▸ Exercise directions
Copy all lines holding the word "computer" from the entries.

=== Exercise material ===

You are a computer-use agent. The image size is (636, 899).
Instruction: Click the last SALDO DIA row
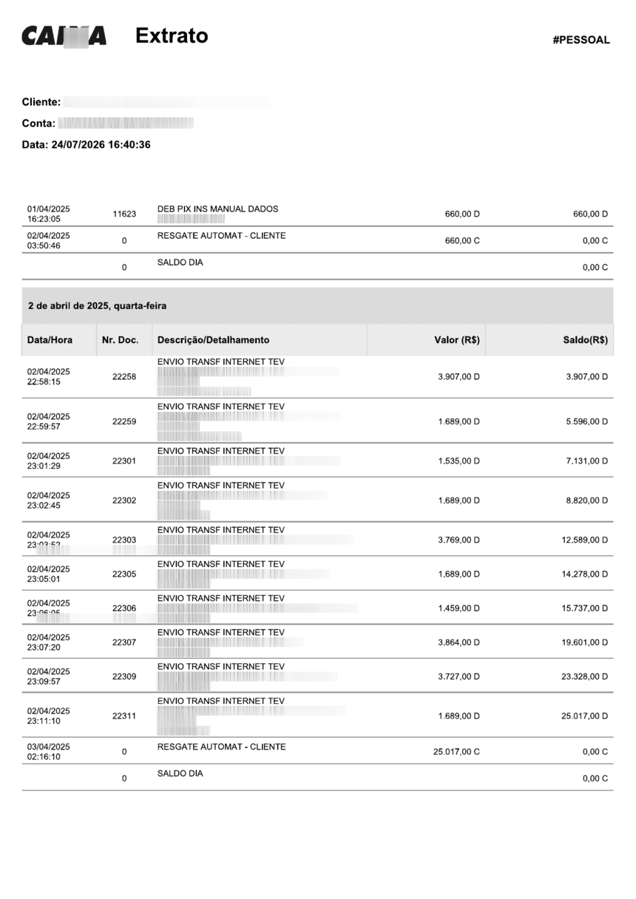click(317, 778)
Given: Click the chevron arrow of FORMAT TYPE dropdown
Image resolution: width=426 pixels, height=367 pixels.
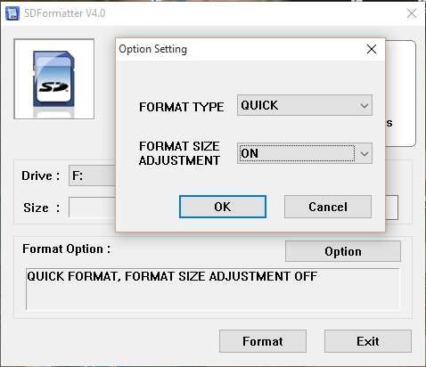Looking at the screenshot, I should coord(365,106).

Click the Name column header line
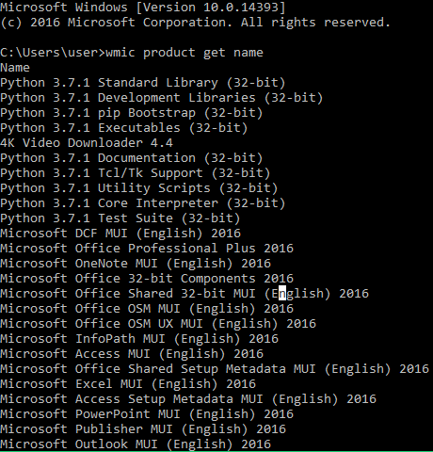(x=15, y=68)
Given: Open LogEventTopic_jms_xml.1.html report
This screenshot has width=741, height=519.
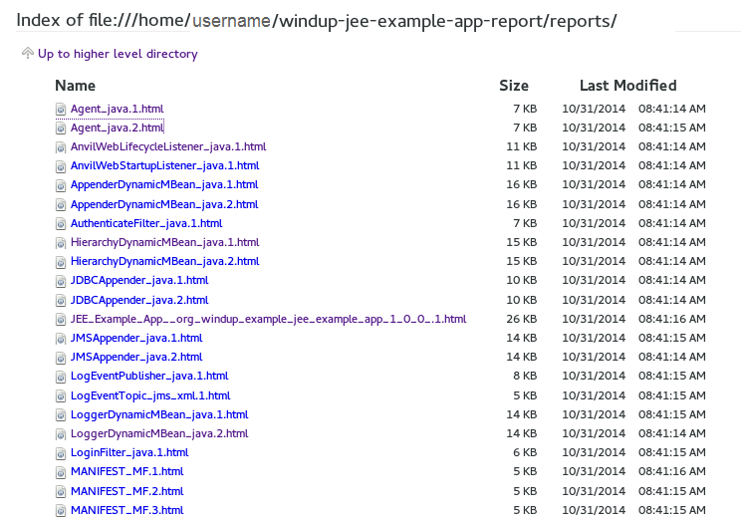Looking at the screenshot, I should tap(149, 395).
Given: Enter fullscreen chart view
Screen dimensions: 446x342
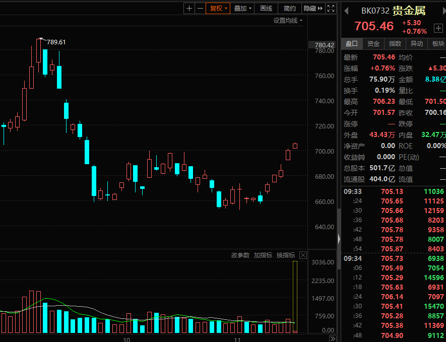Looking at the screenshot, I should click(331, 8).
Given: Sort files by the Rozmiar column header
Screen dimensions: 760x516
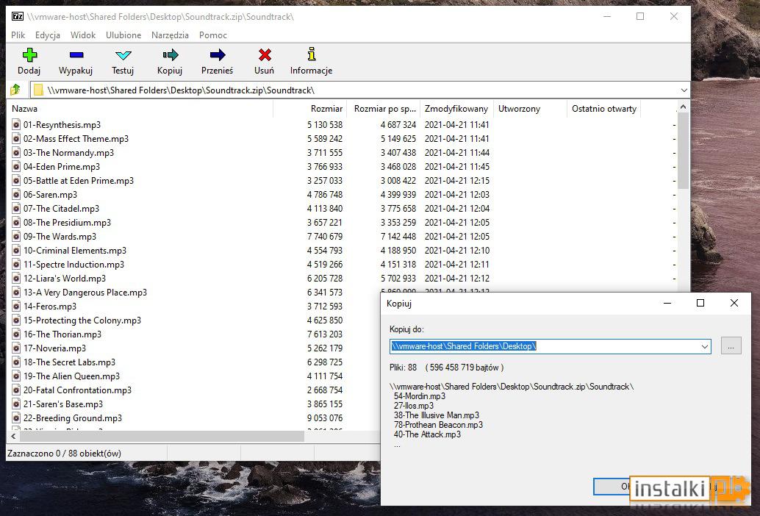Looking at the screenshot, I should (x=326, y=108).
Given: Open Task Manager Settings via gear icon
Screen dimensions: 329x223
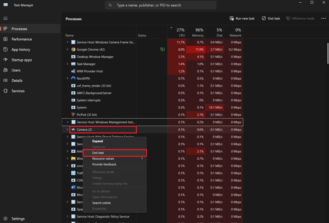Looking at the screenshot, I should [x=5, y=219].
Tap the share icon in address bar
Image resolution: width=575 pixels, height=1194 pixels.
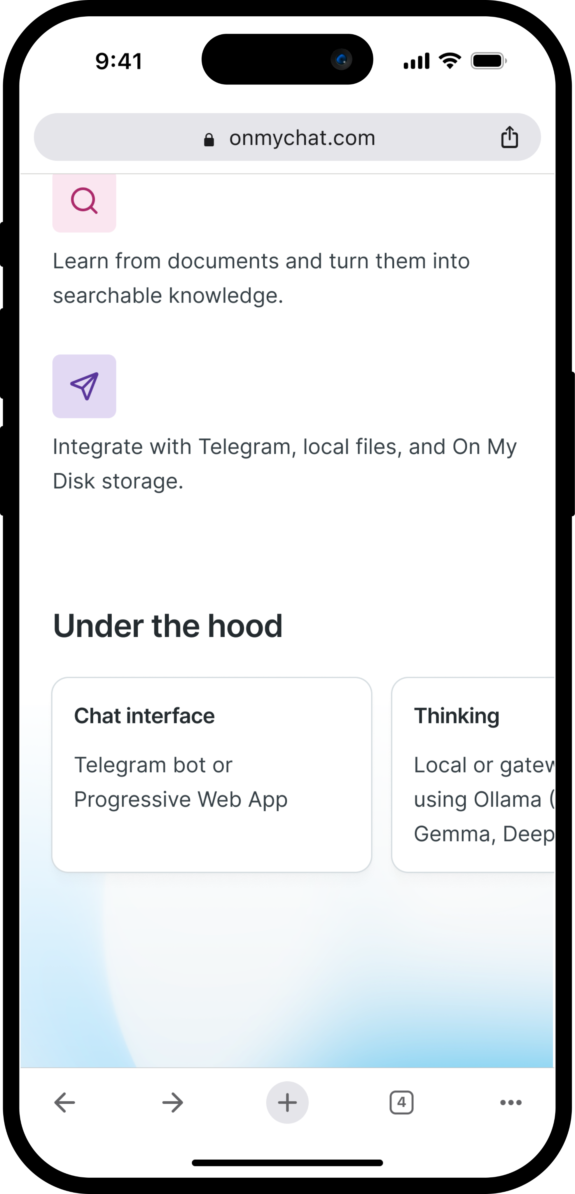509,137
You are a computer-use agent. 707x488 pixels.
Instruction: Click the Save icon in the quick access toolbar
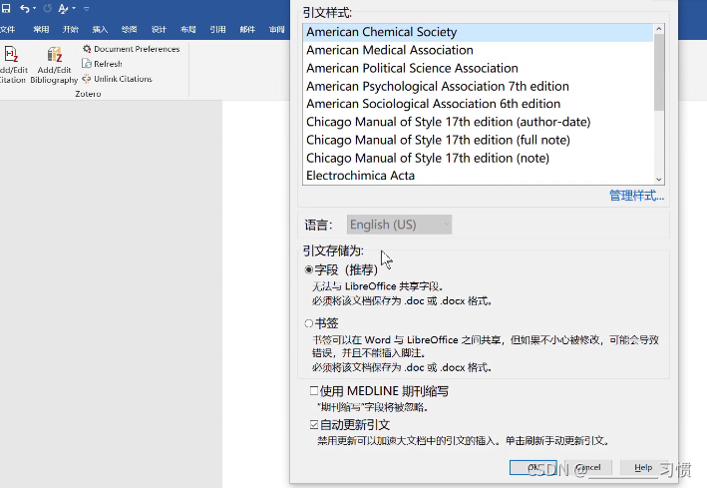pos(6,8)
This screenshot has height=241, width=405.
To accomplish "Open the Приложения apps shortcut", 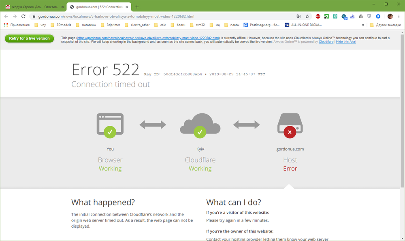I will [17, 25].
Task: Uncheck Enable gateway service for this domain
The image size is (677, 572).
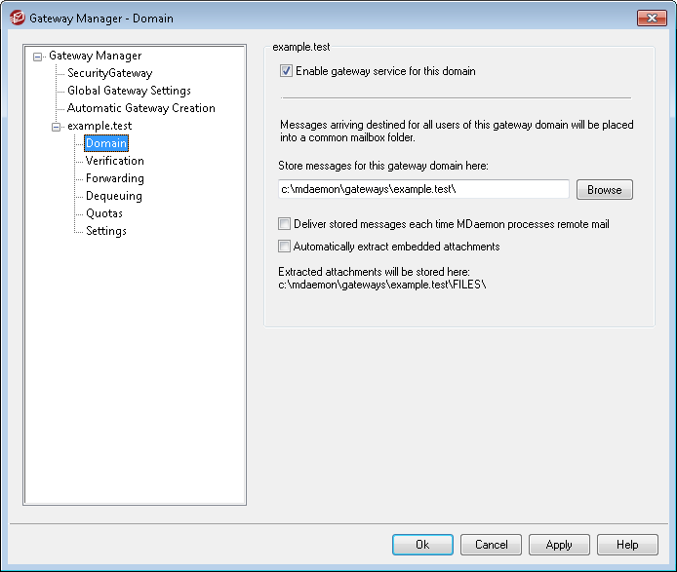Action: click(286, 71)
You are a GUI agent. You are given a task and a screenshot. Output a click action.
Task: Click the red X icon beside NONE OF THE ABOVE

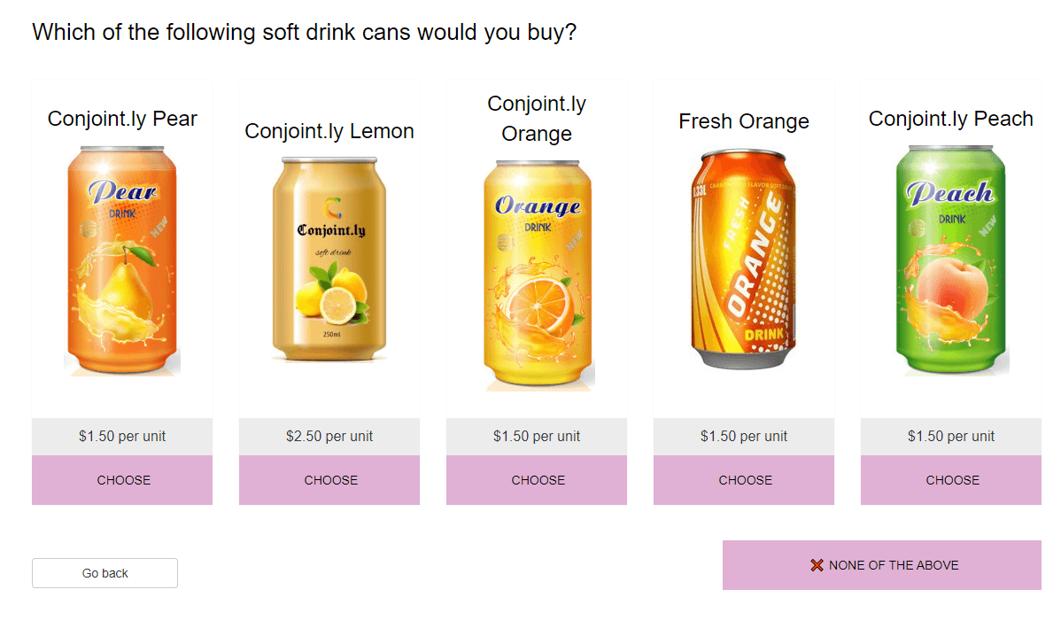pyautogui.click(x=817, y=564)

===

▸ Solution to the problem
You are a computer-use agent. The image size is (636, 899).
You are a computer-use agent. 707x488 pixels.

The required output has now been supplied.